The data
• • • • •

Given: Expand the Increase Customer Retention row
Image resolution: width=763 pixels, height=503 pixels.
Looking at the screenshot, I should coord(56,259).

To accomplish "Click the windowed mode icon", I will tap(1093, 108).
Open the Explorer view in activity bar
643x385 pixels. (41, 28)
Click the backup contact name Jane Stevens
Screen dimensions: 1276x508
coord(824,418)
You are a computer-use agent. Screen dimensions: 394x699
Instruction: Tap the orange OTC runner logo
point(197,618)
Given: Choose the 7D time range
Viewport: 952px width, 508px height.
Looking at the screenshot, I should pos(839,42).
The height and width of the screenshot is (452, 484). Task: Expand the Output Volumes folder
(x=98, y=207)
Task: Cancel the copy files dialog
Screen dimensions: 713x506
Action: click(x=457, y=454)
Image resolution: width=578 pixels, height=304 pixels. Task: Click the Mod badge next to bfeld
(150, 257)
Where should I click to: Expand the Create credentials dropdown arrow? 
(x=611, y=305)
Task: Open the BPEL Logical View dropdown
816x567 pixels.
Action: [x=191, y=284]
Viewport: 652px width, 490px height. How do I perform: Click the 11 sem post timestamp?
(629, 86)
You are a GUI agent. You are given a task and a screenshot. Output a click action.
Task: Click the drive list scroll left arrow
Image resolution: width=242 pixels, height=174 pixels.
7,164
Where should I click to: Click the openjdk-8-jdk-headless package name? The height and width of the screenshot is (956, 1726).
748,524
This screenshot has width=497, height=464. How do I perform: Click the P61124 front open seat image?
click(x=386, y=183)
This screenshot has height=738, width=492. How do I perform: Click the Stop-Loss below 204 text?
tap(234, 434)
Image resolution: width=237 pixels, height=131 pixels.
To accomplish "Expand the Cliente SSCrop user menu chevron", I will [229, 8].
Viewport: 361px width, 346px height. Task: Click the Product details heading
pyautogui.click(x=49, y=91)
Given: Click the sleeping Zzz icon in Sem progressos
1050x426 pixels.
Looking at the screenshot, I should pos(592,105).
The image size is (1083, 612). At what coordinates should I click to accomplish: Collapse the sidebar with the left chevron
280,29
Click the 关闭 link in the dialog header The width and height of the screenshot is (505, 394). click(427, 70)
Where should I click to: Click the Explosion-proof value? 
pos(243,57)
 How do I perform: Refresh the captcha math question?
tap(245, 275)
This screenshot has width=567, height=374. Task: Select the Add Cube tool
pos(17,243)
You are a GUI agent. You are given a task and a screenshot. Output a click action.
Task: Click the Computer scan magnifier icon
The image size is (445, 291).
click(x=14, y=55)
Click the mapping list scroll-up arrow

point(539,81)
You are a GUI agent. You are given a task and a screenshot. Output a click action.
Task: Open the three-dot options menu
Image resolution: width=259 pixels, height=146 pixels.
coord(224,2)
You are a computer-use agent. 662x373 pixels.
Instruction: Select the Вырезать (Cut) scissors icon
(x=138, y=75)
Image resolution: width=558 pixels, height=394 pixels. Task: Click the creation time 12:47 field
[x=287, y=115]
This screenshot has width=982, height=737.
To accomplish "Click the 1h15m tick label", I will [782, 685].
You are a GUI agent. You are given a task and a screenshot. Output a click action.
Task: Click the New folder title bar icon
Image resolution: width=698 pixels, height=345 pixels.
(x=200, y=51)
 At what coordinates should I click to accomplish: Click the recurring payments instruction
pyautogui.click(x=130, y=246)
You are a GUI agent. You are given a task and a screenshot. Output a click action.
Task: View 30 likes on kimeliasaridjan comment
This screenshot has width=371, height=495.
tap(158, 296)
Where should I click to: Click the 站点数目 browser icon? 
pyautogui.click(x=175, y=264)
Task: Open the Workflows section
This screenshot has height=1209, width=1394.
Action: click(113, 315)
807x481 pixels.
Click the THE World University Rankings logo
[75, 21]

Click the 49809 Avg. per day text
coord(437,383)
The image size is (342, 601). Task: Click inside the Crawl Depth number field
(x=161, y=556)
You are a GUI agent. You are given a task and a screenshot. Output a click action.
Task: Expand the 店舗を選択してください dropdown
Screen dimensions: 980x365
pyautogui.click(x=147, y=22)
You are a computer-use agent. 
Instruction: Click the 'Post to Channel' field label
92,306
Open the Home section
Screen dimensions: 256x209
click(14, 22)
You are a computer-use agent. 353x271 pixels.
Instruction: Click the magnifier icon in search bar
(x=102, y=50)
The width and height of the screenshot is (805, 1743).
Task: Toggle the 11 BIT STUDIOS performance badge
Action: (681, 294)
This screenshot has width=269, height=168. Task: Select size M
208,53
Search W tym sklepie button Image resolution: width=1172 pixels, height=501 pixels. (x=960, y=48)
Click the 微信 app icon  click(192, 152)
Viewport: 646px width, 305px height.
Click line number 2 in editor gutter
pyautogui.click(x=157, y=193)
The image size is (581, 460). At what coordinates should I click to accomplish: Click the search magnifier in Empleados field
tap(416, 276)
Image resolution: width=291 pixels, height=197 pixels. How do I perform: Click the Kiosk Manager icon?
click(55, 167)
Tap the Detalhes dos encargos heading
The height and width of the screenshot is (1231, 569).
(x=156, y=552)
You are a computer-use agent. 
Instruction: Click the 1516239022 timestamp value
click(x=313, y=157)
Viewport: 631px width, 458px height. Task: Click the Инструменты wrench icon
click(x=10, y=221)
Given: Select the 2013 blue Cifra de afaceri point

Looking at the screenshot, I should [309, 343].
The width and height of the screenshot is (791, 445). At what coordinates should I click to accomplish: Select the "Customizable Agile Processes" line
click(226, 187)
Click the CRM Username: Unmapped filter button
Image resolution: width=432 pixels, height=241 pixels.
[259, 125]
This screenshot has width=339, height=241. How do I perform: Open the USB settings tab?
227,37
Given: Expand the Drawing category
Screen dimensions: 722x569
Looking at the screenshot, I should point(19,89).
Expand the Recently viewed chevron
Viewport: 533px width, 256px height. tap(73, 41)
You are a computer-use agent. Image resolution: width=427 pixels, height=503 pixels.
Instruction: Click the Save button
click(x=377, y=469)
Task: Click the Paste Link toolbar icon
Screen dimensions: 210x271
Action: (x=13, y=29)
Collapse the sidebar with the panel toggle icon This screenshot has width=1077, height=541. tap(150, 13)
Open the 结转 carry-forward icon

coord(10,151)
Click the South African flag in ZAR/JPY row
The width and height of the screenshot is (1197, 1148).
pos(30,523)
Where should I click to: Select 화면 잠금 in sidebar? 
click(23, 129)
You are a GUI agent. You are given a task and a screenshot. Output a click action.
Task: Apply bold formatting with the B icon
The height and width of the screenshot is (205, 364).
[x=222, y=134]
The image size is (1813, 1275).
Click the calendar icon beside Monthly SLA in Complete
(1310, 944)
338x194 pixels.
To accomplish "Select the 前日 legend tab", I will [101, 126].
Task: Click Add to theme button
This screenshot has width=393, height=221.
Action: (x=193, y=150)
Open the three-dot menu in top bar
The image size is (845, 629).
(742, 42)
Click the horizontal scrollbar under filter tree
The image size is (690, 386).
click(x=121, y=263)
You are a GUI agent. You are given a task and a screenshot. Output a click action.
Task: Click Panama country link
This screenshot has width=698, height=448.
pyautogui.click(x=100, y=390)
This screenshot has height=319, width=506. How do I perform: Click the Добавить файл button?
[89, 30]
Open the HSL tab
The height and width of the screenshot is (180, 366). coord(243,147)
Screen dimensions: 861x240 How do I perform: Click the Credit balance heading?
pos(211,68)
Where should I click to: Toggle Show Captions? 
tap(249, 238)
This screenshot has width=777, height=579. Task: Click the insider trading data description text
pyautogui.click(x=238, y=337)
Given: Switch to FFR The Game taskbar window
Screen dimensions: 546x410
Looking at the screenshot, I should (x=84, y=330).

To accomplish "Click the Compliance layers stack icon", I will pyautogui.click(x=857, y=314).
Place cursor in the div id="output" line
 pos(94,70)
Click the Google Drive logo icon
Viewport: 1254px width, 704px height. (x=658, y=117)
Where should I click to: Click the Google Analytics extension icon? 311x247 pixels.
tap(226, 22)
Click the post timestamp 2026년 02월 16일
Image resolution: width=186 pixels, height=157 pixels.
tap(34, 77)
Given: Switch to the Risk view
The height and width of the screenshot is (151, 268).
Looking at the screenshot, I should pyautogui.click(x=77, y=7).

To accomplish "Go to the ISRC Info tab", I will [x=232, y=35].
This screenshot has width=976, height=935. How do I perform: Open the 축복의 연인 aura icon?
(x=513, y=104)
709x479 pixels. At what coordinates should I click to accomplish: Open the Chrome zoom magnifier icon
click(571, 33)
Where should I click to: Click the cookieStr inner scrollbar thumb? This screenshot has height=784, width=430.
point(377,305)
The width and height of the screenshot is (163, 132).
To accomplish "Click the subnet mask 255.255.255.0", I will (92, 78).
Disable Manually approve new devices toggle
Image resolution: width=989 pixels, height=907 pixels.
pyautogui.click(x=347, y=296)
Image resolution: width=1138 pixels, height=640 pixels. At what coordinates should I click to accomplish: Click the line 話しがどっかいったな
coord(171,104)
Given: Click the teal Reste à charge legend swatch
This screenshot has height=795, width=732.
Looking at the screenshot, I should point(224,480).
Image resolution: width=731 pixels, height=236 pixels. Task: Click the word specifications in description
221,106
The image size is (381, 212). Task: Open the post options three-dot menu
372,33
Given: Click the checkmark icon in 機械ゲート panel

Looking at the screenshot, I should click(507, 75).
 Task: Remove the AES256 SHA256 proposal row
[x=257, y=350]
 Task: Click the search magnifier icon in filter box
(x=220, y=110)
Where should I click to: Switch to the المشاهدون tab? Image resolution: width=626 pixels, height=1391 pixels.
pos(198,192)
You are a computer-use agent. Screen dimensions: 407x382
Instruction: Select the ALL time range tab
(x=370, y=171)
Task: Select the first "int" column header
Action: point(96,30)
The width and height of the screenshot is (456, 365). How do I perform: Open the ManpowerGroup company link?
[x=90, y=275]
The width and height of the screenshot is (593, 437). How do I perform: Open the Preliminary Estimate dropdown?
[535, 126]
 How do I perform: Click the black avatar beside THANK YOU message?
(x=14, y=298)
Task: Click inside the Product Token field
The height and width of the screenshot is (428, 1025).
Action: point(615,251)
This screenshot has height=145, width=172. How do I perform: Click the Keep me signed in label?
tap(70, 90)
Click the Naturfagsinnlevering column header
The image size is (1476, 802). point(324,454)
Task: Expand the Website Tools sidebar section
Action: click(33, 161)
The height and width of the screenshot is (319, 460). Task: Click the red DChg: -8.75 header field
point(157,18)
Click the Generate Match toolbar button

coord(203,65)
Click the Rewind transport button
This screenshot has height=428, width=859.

• • • • •

About this task
Every line of the listing that includes "legend" must be shown.

Solution below
To accomplish "Select the 前日 legend tab", I will [101, 126].
Given: Click the teal Reste à charge legend swatch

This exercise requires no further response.